Your instructions >>
Nothing but the lines from the one with "VTC Top Bike Roadster + (596, 1335)" through the final line of the entries should appear in the answer, copied exactly and without pictures.

Provided information >>

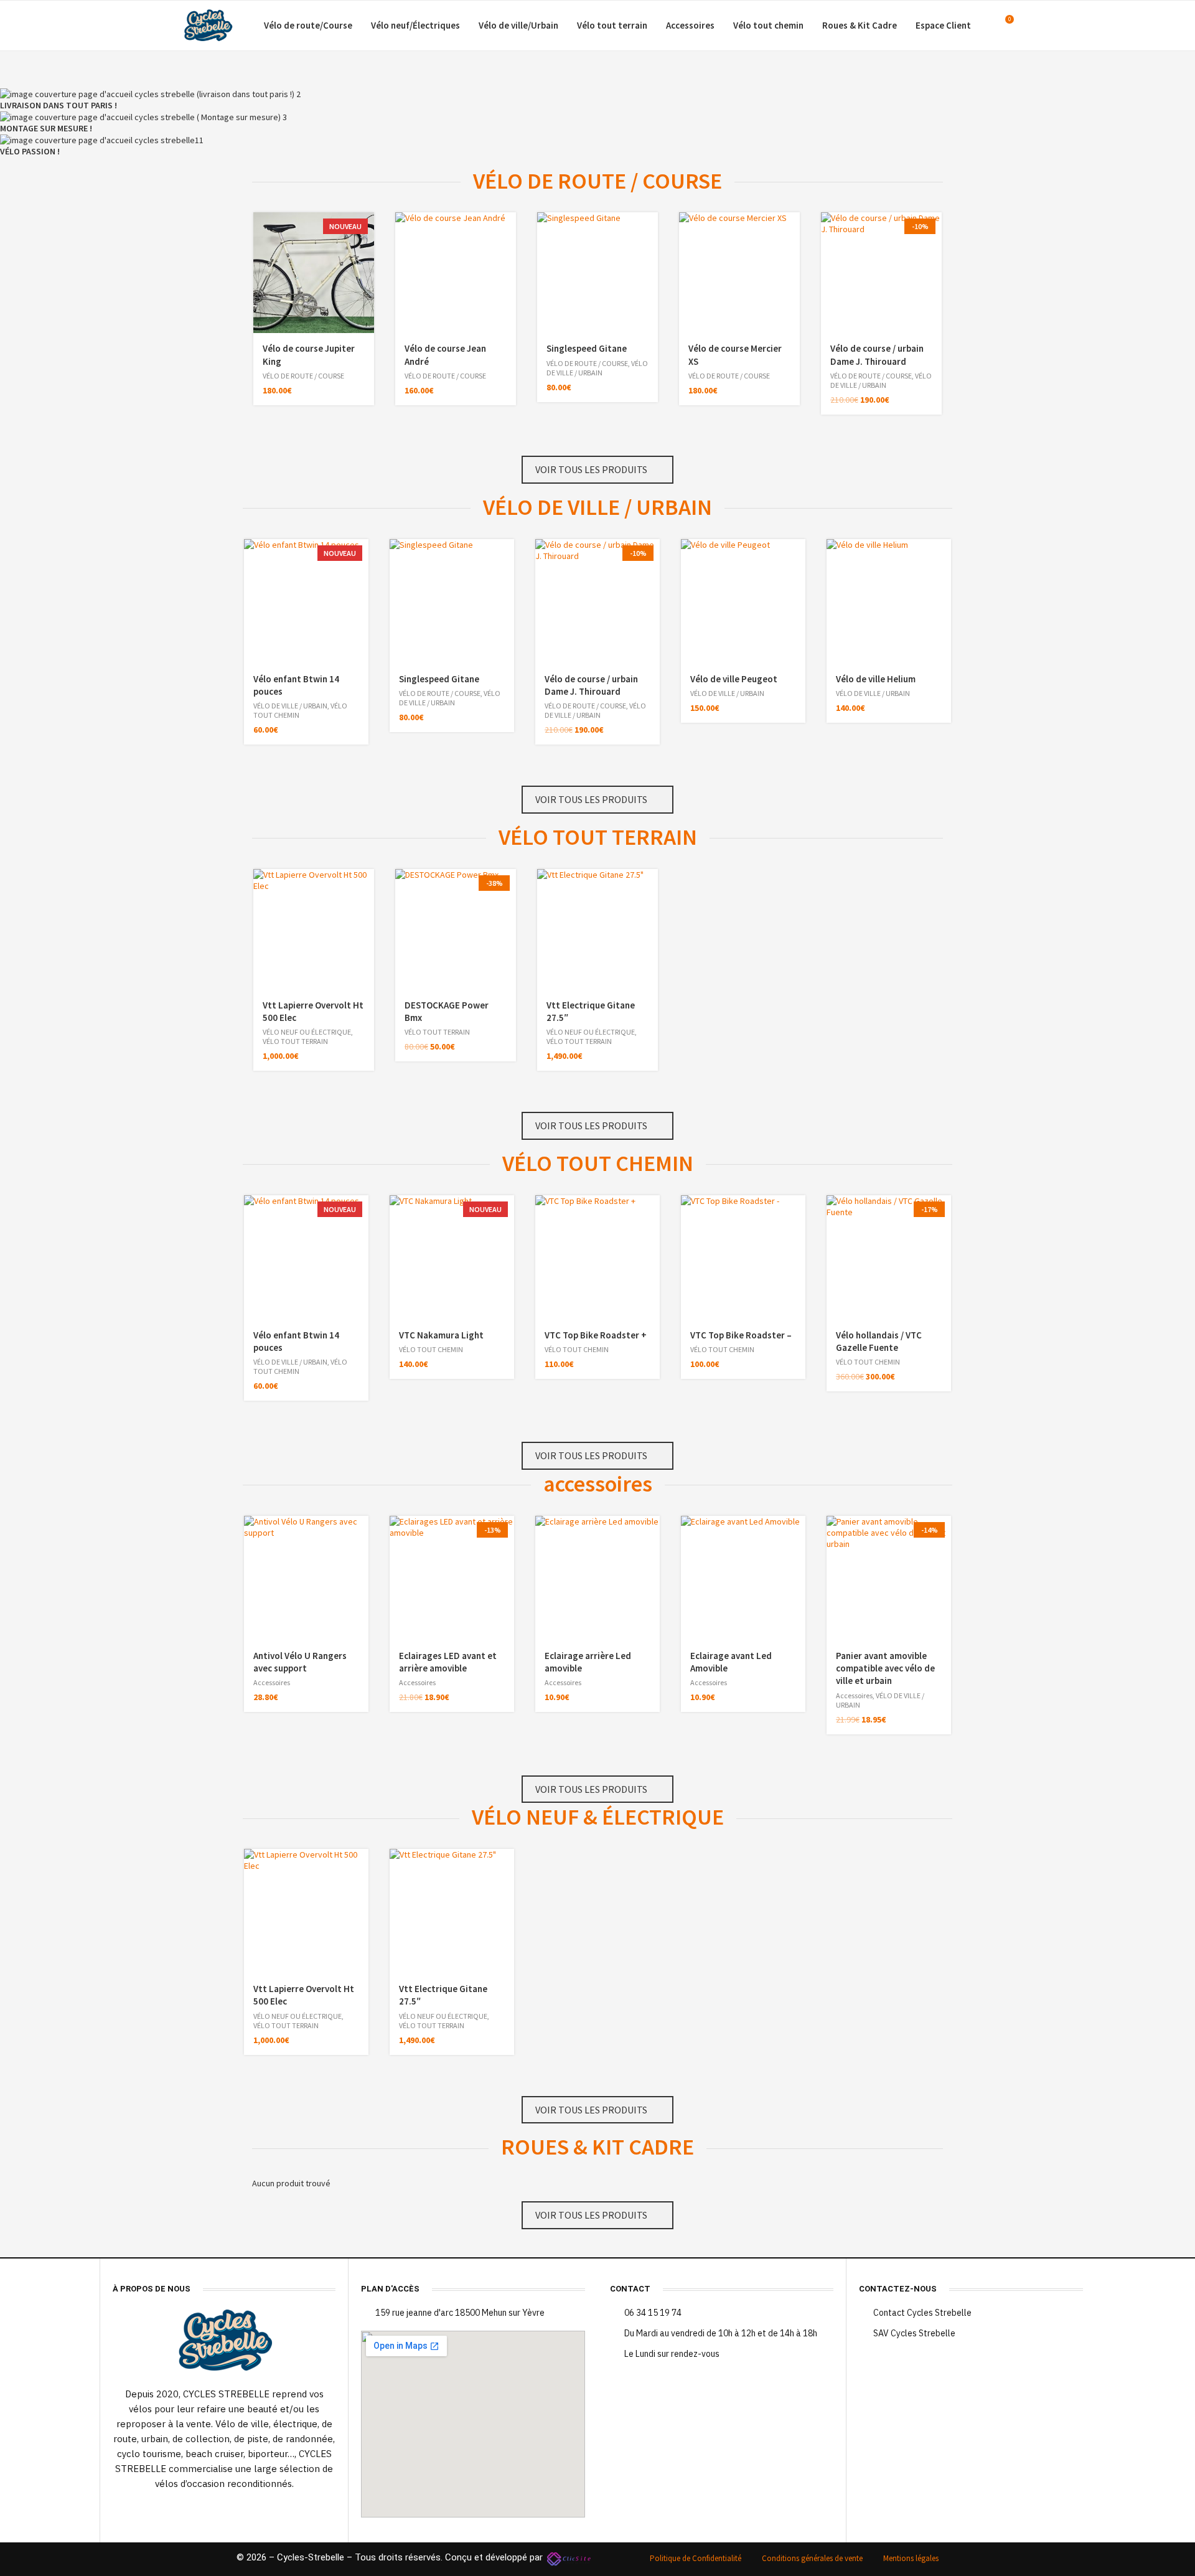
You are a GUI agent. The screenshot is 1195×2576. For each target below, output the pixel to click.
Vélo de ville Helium (876, 679)
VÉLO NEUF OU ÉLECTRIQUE (307, 1032)
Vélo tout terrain (612, 25)
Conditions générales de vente (812, 2558)
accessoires (597, 1484)
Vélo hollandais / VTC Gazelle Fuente (879, 1341)
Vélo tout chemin (768, 25)
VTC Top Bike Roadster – (741, 1335)
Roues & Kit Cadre (859, 25)
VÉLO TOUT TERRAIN (598, 837)
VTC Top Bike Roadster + (596, 1335)
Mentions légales (911, 2558)
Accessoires (690, 25)
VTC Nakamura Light (441, 1335)
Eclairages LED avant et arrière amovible (448, 1662)
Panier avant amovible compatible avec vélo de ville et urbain (885, 1668)
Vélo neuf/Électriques (415, 25)
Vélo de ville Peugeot (733, 679)
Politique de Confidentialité (695, 2558)
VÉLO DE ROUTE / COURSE (597, 181)
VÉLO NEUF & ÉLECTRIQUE (598, 1817)
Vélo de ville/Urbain (518, 25)
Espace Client (943, 25)
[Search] (1027, 25)
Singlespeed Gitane (586, 348)
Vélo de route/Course (308, 25)
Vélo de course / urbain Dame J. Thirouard (877, 354)
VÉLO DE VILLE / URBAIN (597, 368)
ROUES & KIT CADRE (597, 2147)
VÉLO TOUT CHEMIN (597, 1163)
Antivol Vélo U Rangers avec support (300, 1662)
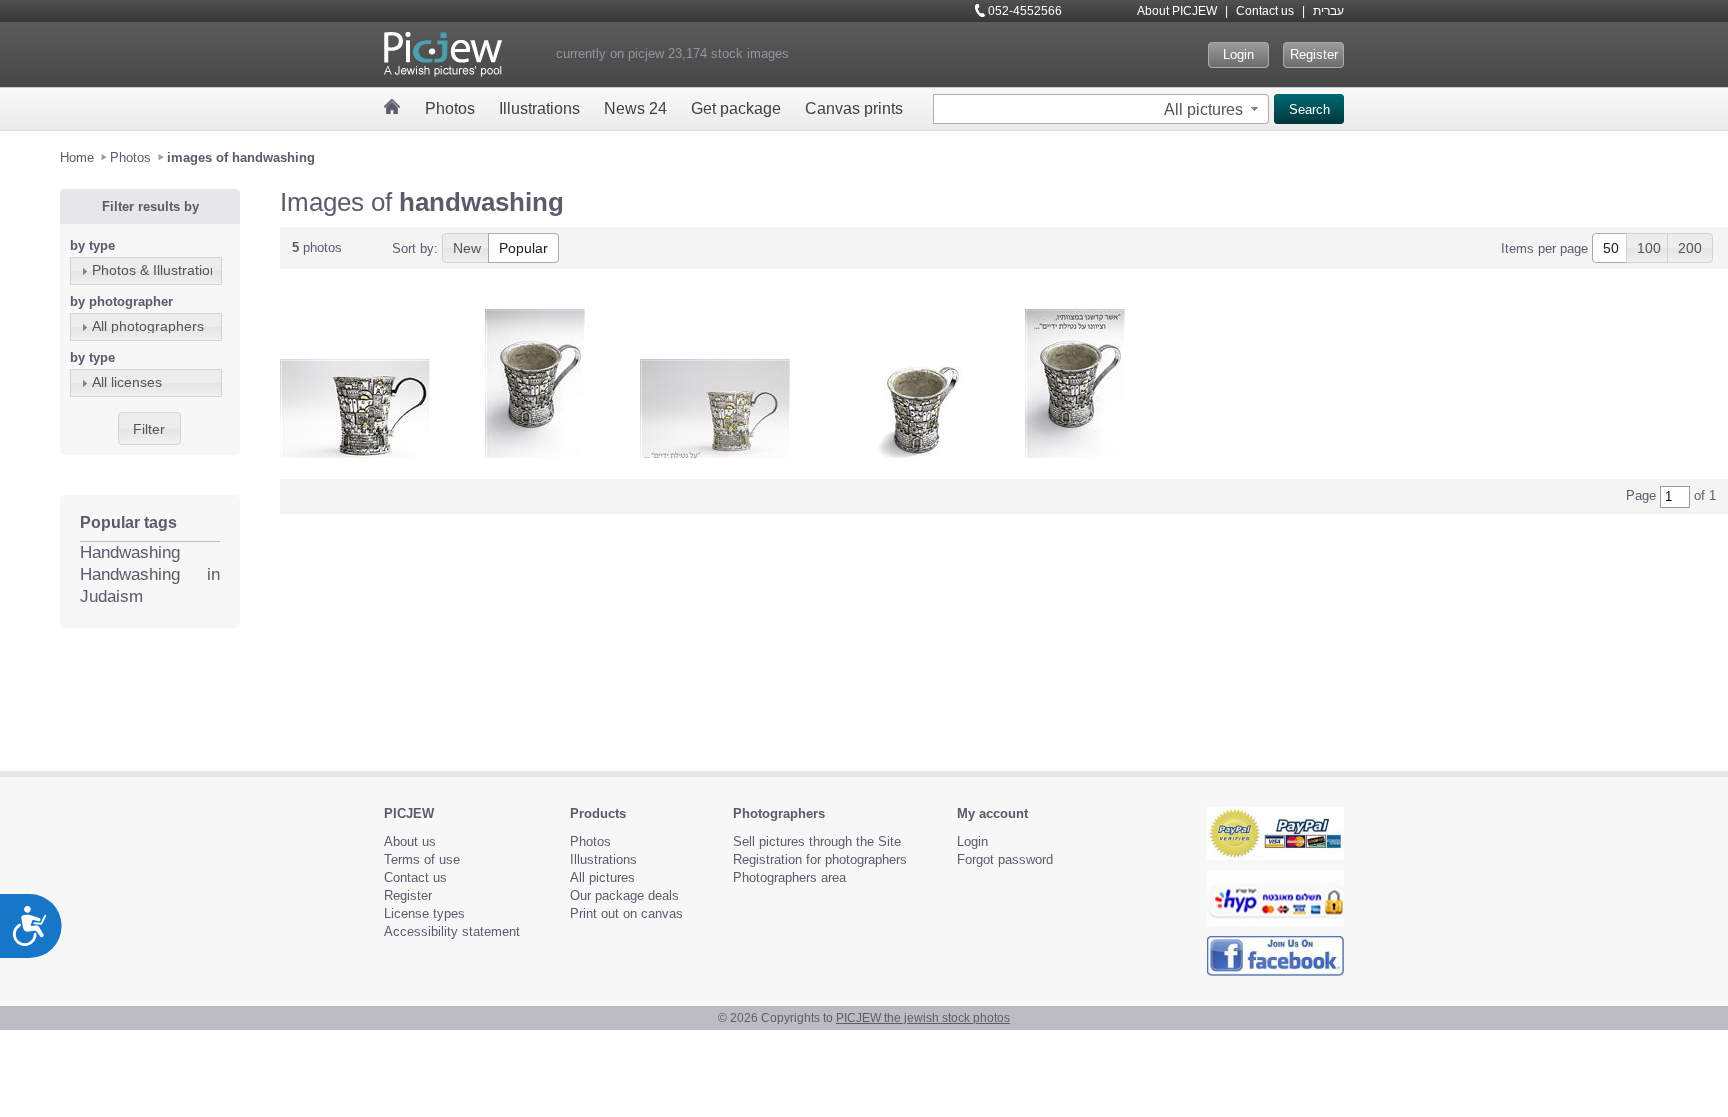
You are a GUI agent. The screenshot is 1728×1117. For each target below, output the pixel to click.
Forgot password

Written response >>
VTC Top Bike Roadster + (596, 1335)
Mentions légales (911, 2558)
Accessoires (690, 25)
VTC Nakamura Light (441, 1335)
Eclairages LED avant et arrière amovible (448, 1662)
Panier avant amovible compatible avec vélo de ville et urbain (885, 1668)
Vélo neuf/Électriques (415, 25)
Vélo de ville Peugeot (733, 679)
Politique de Confidentialité (695, 2558)
VÉLO DE ROUTE / COURSE (597, 181)
VÉLO NEUF & ÉLECTRIQUE (598, 1817)
Vélo de ville/Urbain (518, 25)
Espace Client (943, 25)
[Search] (1027, 25)
Singlespeed Gitane (586, 348)
Vélo de route/Course (308, 25)
Vélo de course / urbain Dame J. Thirouard (877, 354)
VÉLO DE VILLE / URBAIN (597, 368)
ROUES & KIT CADRE (597, 2147)
VÉLO TOUT CHEMIN (597, 1163)
Antivol Vélo U Rangers avec support (300, 1662)
You are a GUI agent. The screenshot is 1728×1117. For each target below, output the pixel to click.
Forgot password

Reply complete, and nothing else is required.